PASSAGE PROVIDED

The Memory of Water

In this play by Shelagh Stephenson, three squabbling sisters reunite for their mother’s funeral in this comic tale of inter-family relations. The play underscores how subjective memories can be: different people remembering different things and/or remembering the same events but often differently.

The three sisters in question are Mary, a doctor, desperate for her married lover of five years, Mike, to leave his wife so she can have a child of her own; Teresa, capable and controlling, left to look after their mother while also running a health-food business with her husband Frank; and Catherine, attention-seeking, desperate for love and burdened with low self-esteem. The other woman that features in the play is Vi, their mother, who we learn was suffering from Alzheimer’s Disease before her death, but who we first see at the beginning of the play as a ‘sexy, immaculately made-up’ 40-year-old woman in a cocktail dress.

The interaction between the three sisters is often comical and sadly, highly relatable. What comes to the fore is how different their memories are of their shared childhood. For example: Catherine is convinced that Vi had their cat put down. Mary assures her the cat just died, while Teresa points out it was run over by a combine harvester.

The play posits the idea that our memories consist of our own particular version of past reality. What we remember, and how we remember it, has a lot to do with how we see ourselves. We adapt our memories to our own narrative of self. Catherine, convinced she was an after-thought and that her mum didn’t like her, remembers an unhappy childhood, and is accused of appropriating an unfortunate event that happened to Mary because that better fits her own narrative as the forgotten child of the family.

DATASET SECTION
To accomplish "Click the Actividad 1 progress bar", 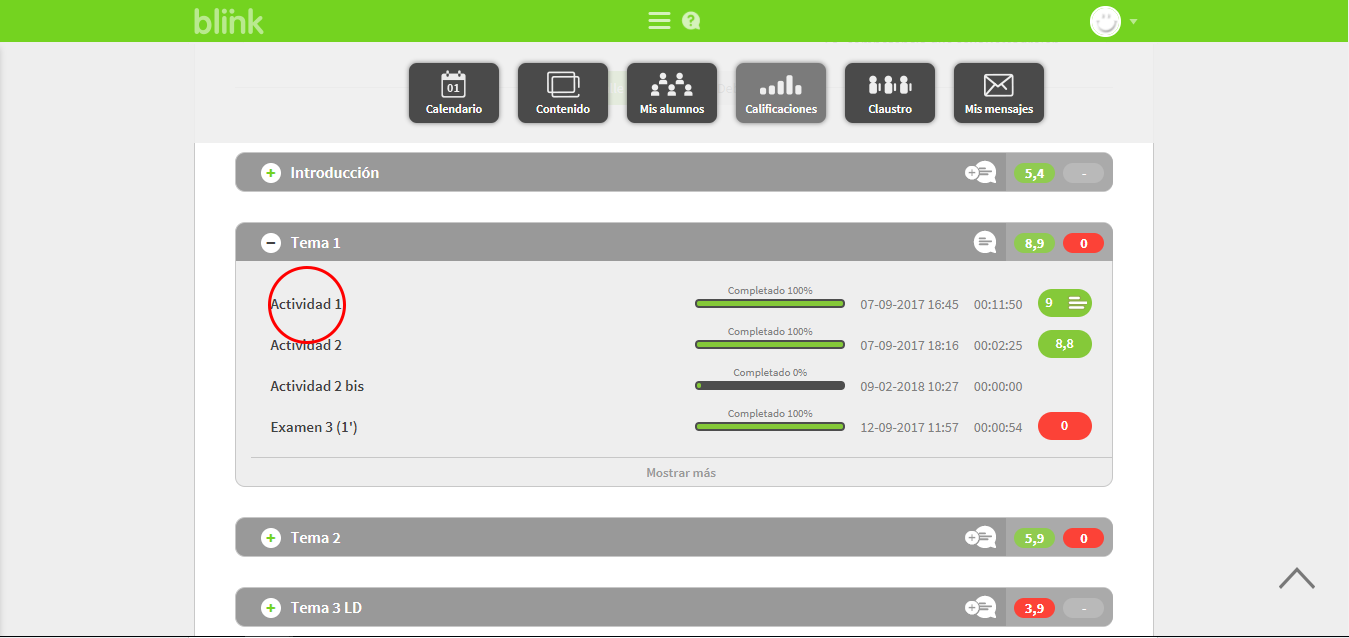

WORK TO COMPLETE
1. Please reproduce a passage from the review word for word, beginning at the words "In this play" and stopping after the words "but often differently.".
2. Using the review, answer these:
(a) What kind of business does Teresa run with her husband Frank?
(b) According to Teresa, what happened to the family cat?
(c) How old is Vi when she is first seen at the beginning of the play?

EXPECTED OUTPUTS
1.
In this play by Shelagh Stephenson, three squabbling sisters reunite for their mother’s funeral in this comic tale of inter-family relations. The play underscores how subjective memories can be: different people remembering different things and/or remembering the same events but often differently.

2.
(a) A health-food business.
(b) It was run over by a combine harvester.
(c) 40 years old.